Records from a dataset:
• • • • •

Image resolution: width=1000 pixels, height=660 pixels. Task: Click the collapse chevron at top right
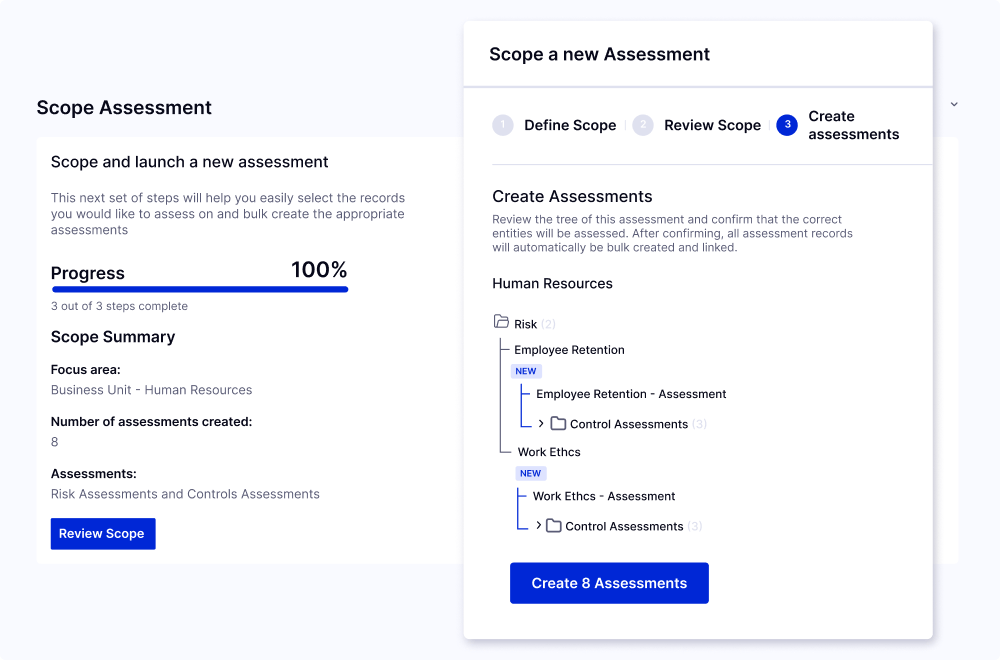pyautogui.click(x=954, y=104)
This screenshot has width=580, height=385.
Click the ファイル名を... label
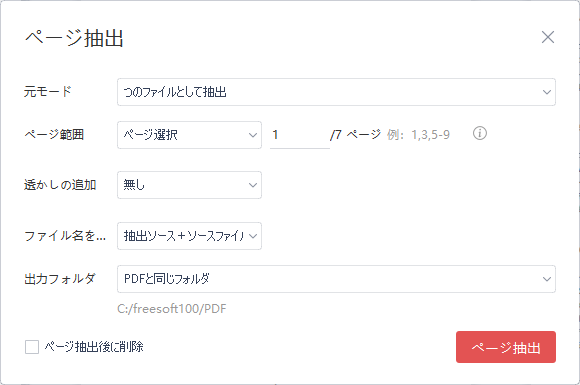tap(65, 236)
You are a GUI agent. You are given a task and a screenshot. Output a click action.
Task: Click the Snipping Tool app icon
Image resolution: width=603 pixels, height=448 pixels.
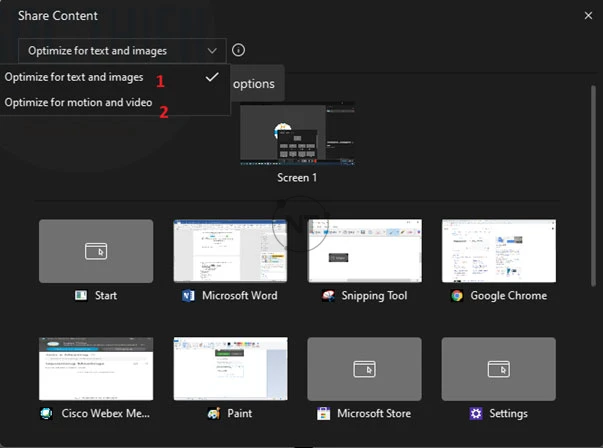coord(328,296)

• • • • •

Your assignment
Retype all entries exactly as they appear, dropping the images.

Answer section
Image resolution: width=1000 pixels, height=660 pixels. Task: Click the collapse chevron at top right
pyautogui.click(x=954, y=104)
This screenshot has width=580, height=385.
Click the ファイル名を... label
tap(65, 236)
You are a GUI agent. You are given a task and a screenshot. Output a click action.
Task: Click the Snipping Tool app icon
Image resolution: width=603 pixels, height=448 pixels.
coord(328,296)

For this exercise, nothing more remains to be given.